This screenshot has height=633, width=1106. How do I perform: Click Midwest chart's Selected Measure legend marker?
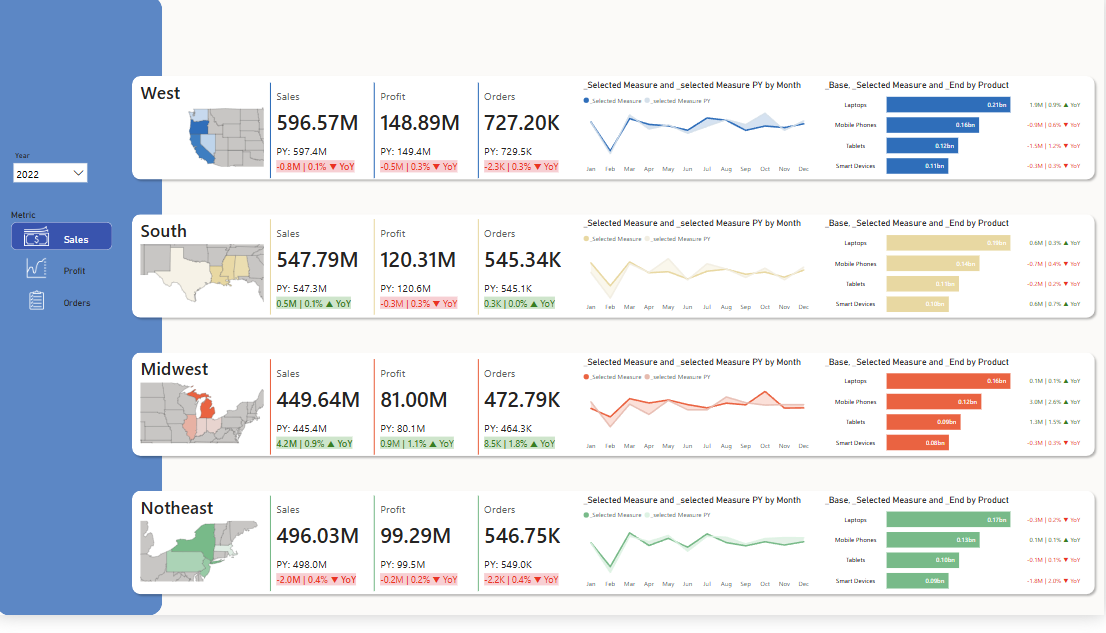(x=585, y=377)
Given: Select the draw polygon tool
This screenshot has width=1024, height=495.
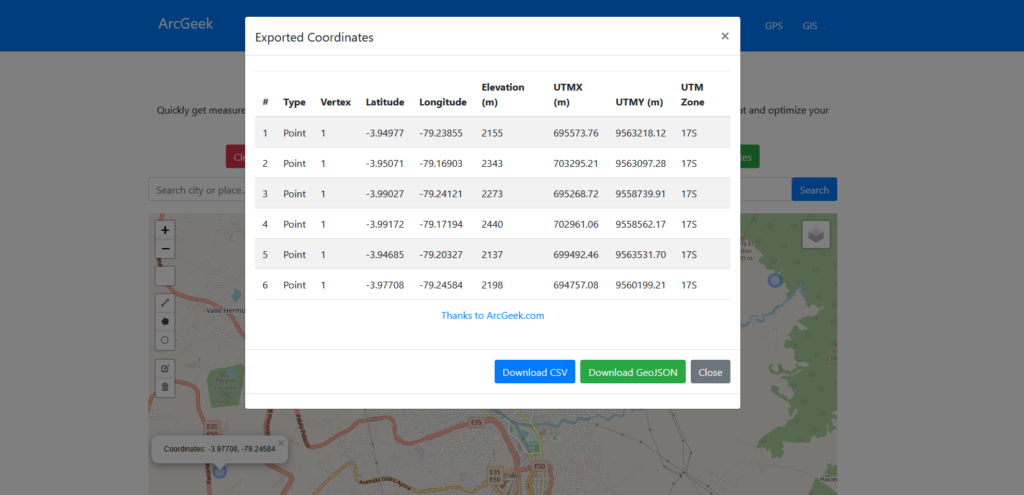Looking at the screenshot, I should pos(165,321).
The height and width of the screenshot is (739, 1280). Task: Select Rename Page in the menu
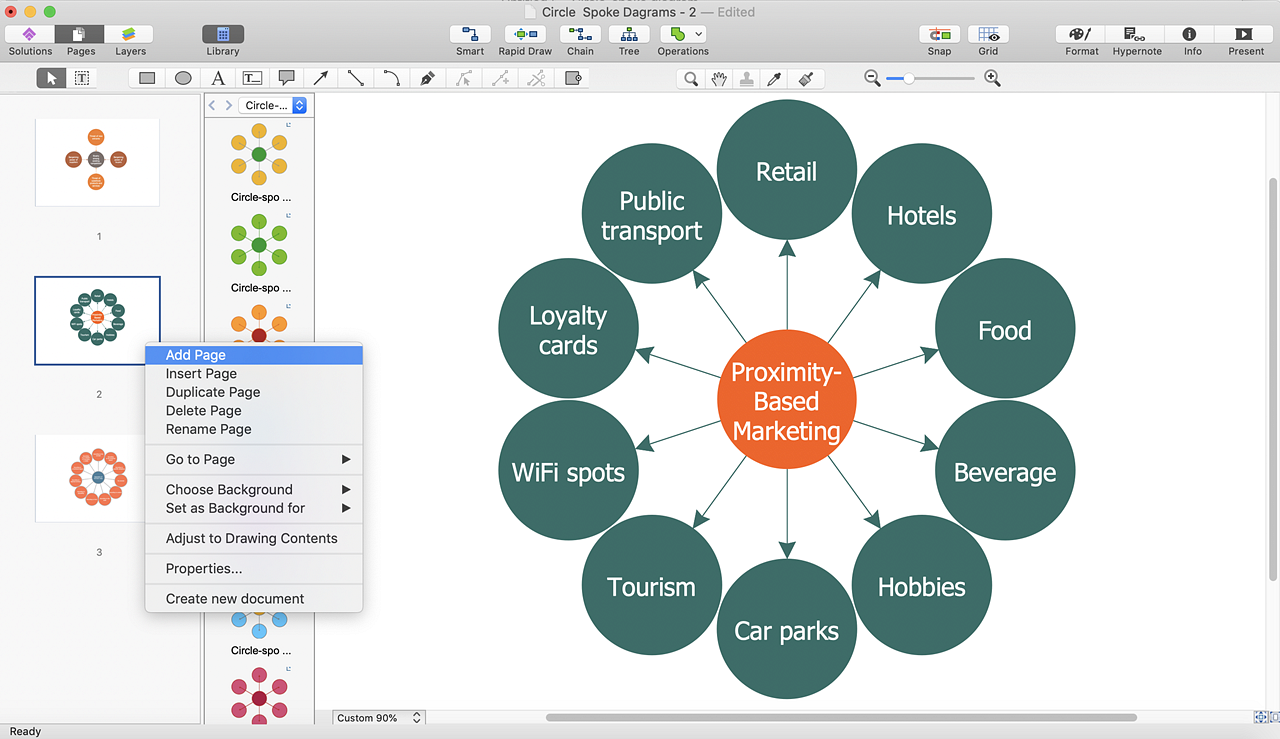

---

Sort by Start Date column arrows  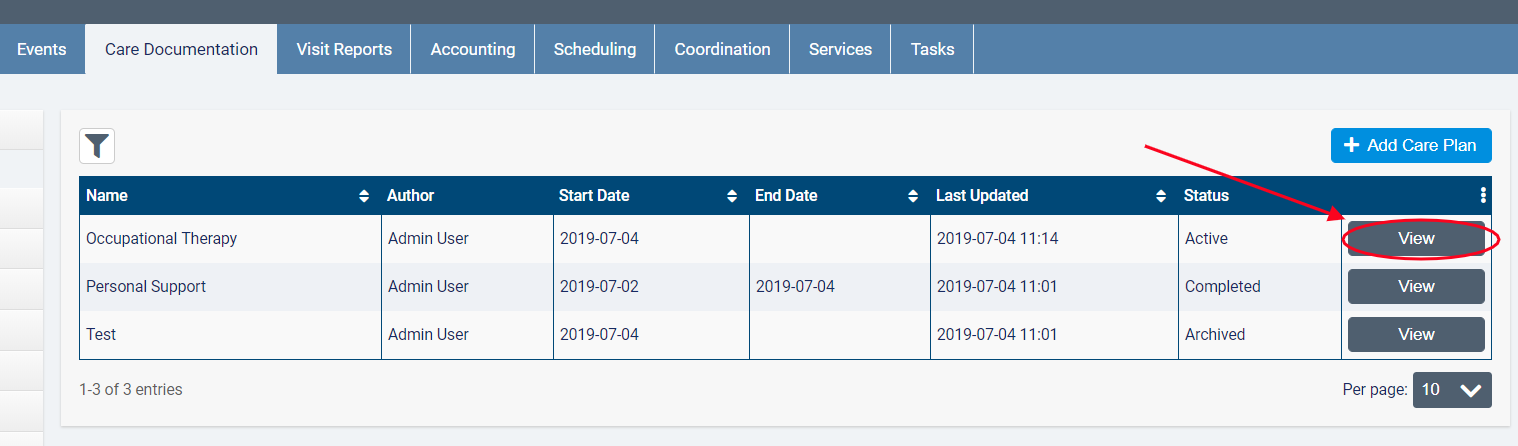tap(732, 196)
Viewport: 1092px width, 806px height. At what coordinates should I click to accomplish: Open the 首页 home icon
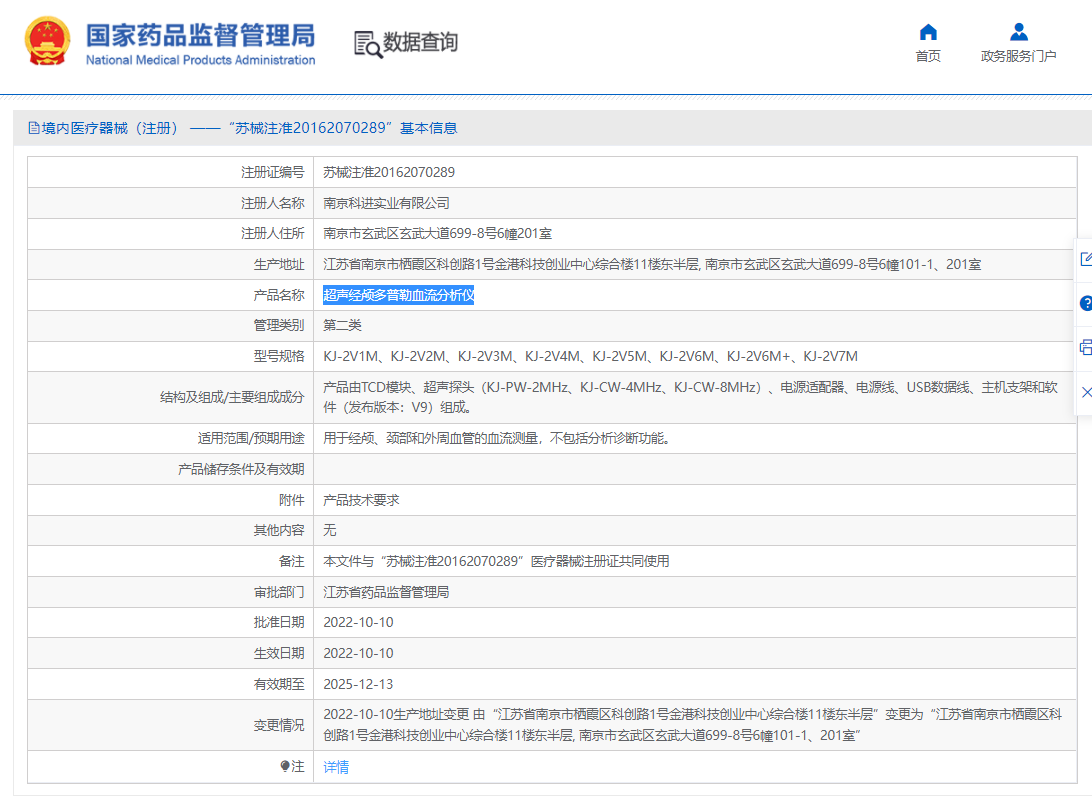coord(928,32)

--

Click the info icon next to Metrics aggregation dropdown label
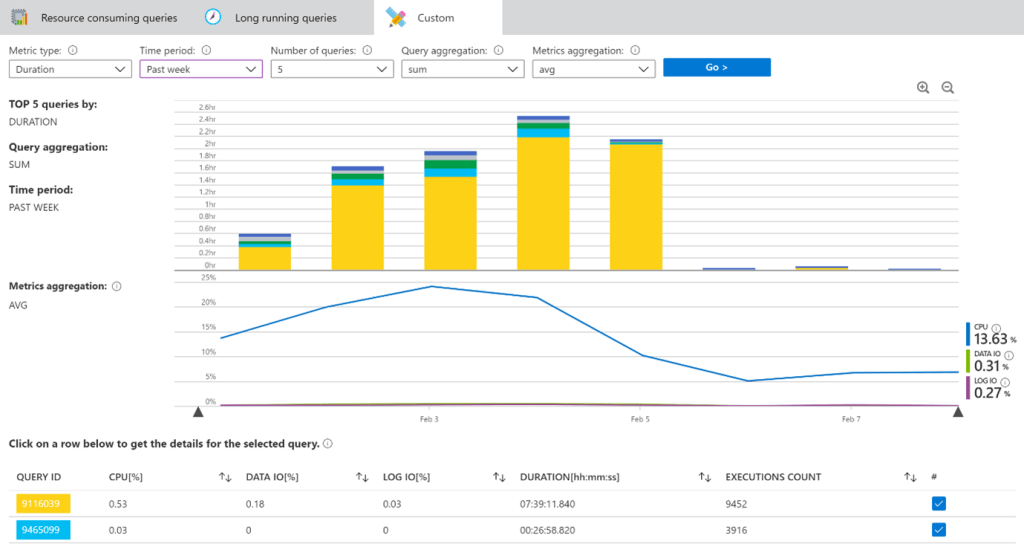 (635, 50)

* PROMPT: Quote the lines above exactly, starting with the one that has "This screenshot has height=633, width=1106." and ending with the one that has "The height and"; drop the pictures and include nothing else.

* EXERCISE RESPONSE:
This screenshot has height=633, width=1106. How do I perform: Click Midwest chart's Selected Measure legend marker?
(x=585, y=377)
Given: Select the draw polygon tool
This screenshot has width=1024, height=495.
Looking at the screenshot, I should pos(165,321).
The height and width of the screenshot is (739, 1280). Task: Select Rename Page in the menu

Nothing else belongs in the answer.